Exercise tasks:
1 – Translate this sentence from the hospital staffing transcript into Spanish: "I don't think the public understands what's happening."
2 – Extend the hospital staffing transcript beyond its final line, in which the narrator says Beverly's nurses have begun to organize a union.

Text:
..............................

INTERVIEWER: What's the toughest thing about your job?

TANIA IAGALLO: The toughest would be, you know, just learning more of the medical. I wasn't trained fully on medical because that's not what the position needs. But I'm learning as I go along. Even if my feet can handle it I'll do it. So it would be more if you're doing transport, you've got to understand about the oxygen. You have to understand where it goes, what to do with the tank. You know, make sure you shut it off so it doesn't expel itself, and then if someone needs it in an emergency, you go.

[to nurse]: His I.V. is leaking a bit.

NURSE: Okay.

TANIA IAGALLO: Everything has to be sterilized. And if there's oxygen, the tubing's on the wall. You know, technically, it's not my job to take it out, sterilize it and put it back. But if I'm there, I want to do it and get it done because it makes everything run smoother. And if I'm not 100 percent sure, I ask.

SUSAN DUNCAN: I don't think the public understands what's happening. I don't think they realize that many of their nurses have been replaced by unlicensed, assistive personnel. I don't think they realize that they're not getting the training that a nurse would, or even that an unlicensed assistive personnel should get. I really don't think that people know. I think they need to know.

CLINICAL ASSOCIATE: [to patient] Okay, I'm going to take your temperature.

SUSAN DUNCAN: One of the biggest indicators that something is going on medically with someone is vital signs, and we are no longer responsible for vital signs. That's the clinical associate's responsibility. And a lot of times, they don't recognize a change, an important change or a change that signals that there's something going on.

NARRATOR: In response to the changes at the hospital, Beverly's nurses have begun to organize a union.

..............................

Stored records:
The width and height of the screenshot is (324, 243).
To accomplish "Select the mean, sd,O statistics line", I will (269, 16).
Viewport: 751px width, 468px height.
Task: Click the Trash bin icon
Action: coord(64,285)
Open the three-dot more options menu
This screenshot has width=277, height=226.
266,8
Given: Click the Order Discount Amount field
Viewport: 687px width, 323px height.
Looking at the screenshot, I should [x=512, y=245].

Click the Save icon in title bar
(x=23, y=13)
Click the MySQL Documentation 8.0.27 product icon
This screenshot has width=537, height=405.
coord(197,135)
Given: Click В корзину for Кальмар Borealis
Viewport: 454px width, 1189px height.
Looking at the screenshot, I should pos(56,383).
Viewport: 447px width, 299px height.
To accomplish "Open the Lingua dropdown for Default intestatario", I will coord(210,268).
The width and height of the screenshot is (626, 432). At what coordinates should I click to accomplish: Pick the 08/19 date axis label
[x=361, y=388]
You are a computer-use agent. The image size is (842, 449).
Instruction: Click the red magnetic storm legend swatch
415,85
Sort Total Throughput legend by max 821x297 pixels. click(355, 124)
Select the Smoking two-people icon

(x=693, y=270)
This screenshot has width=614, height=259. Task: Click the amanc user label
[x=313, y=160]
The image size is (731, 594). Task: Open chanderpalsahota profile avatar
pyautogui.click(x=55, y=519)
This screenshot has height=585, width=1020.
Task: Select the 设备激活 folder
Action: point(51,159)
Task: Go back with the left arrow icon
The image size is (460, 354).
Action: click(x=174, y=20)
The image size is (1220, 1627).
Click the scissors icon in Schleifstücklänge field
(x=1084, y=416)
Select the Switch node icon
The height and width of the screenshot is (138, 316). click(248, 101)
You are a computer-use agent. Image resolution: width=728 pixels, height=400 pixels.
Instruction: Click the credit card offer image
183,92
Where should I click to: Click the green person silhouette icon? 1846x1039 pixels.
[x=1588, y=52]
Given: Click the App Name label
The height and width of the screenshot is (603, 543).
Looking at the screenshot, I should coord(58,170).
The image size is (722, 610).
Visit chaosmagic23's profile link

..............................

Responses:
1 – No creo que el público entienda lo que está pasando.

2 –
NURSE: [at union meeting] At this point we're having trouble with the mid-range, the 8- to 10-year experienced registered nurse.

NARRATOR: But the administration defends its staffing decisions.

ROBERT R. FANNING, Jr., President, Beverly Hospital: I think, clearly, the philosophy here is that nursing care is terribly important and we have to make sure that we keep our eye on that target. But what we do is we challenge those people that have been in our field for a long period of time, who have been used to dealing with things for 20 years, the status quo. I think when you begin to challenge the status quo, I think you begin to get resistance.

ROBERT SHAFNER, Executive V.P., Beverly Hospital: People have a great deal of difficulty identifying and explaining what quality of care really is. And I think it's just too easy for most of us or many of us to say quality of care is being sacrificed. I think that's become a catch-all excuse for not going through necessary change.

CLINICAL ASSOCIATE: [to nurse] No, we need new ones. They're broken. They're taped and everything.

SUSAN DUNCAN: I feel like some bean counter someplace is deciding that, "You nurses make far too much money. We can train these people off the street to do what you used to do, and," you know, "there's going to be a big savings."

[to patient] Has your daughter been in to see you today?

PATIENT: Nobody's been in.

SUSAN DUNCAN: Remember me? My name is Sue. I took care of you the other night.

PATIENT: I need help.

SUSAN DUNCAN: You need help? What's the matter, honey?

PATIENT: I'm scared to death to be alone.

SUSAN DUNCAN: I know you are.

[to interviewer] I feel like I can't be everywhere at once and what if something goes wrong? If something goes wrong I'm sunk. Some nights, if they're all breathing when I leave at the end of my shift, I think, "Whew! Thank God." And then I come home and I lay awake all night thinking, "What didn't I do? What did I forget to do? What did I do wrong? Did I do something wrong? Did I forget to give a med?" And it happens to me night after night after night.

JOANNE LASCHI: [to patient] And how do you feel right now?

NARRATOR: Joanne Laschi, who trained as an intensive care nurse, says she also has worried that something will go wrong.

JOANNE LASCHI: If you're sick enough to be in intensive care, especially nowadays, you're a moment-to-moment, hour-to-hour kind of person, you know? And things change that quickly. Therefore, the logic of planning only for the moment leaves a lot of room for bad things to happen because if you plan on "At this moment we have six patients, therefore you get three nurses," and even one of those patients changes in their level of illness, you've upset the balance. There's a line you cross there when things are no longer serious and intense and in control and being dealt with. They become serious and intense and out of control and not well coped with.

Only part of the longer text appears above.